*** Recorded data Section Begins ***
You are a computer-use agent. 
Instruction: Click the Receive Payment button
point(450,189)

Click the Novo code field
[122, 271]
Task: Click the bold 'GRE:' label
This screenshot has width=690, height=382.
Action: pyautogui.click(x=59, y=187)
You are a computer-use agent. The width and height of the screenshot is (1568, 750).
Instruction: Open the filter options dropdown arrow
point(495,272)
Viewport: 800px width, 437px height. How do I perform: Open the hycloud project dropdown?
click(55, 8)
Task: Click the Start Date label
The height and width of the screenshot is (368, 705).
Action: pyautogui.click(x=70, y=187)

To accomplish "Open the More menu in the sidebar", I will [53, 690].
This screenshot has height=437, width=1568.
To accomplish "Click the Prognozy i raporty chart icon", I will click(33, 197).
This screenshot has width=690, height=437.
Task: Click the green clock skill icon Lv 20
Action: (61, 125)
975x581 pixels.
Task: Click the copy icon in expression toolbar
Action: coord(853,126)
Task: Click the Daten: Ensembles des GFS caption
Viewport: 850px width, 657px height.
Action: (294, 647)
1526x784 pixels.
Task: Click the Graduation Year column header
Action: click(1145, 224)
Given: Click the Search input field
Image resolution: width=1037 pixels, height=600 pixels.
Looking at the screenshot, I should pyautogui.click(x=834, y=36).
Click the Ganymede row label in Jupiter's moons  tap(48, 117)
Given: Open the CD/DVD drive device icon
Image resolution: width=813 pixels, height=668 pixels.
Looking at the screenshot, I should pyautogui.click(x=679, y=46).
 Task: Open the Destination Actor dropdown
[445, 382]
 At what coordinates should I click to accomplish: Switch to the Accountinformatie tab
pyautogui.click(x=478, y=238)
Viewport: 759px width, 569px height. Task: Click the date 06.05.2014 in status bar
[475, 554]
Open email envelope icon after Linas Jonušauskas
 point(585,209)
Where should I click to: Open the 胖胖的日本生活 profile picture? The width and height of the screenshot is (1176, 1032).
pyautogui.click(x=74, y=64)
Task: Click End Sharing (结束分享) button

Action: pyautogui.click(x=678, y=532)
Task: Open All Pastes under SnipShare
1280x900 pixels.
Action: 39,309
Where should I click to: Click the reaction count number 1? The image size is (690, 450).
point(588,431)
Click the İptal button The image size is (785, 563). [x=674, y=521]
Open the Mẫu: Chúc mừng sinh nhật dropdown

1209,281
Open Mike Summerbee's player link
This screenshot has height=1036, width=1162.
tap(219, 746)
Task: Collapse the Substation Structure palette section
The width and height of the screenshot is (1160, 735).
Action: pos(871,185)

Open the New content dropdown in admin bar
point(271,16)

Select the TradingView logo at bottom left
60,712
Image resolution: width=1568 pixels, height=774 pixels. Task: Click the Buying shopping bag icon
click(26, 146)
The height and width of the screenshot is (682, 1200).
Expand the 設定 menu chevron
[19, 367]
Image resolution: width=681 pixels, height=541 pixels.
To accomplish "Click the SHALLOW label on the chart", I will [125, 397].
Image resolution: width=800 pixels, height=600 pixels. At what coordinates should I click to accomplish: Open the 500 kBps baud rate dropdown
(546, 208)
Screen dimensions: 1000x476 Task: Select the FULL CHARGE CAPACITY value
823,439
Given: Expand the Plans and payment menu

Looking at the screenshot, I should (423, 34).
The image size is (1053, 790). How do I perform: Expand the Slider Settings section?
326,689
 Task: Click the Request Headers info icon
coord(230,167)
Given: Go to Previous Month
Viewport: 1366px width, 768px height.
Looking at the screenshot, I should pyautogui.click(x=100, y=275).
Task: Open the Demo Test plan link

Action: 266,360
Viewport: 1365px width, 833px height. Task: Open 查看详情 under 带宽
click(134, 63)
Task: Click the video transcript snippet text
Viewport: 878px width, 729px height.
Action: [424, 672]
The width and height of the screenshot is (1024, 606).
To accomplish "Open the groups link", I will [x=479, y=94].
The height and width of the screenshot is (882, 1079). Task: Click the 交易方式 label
*** Recorded data Section Ends ***
### Task to complete
Find the lines of the material that hold the word "label" and report their count alone.

### Task result
5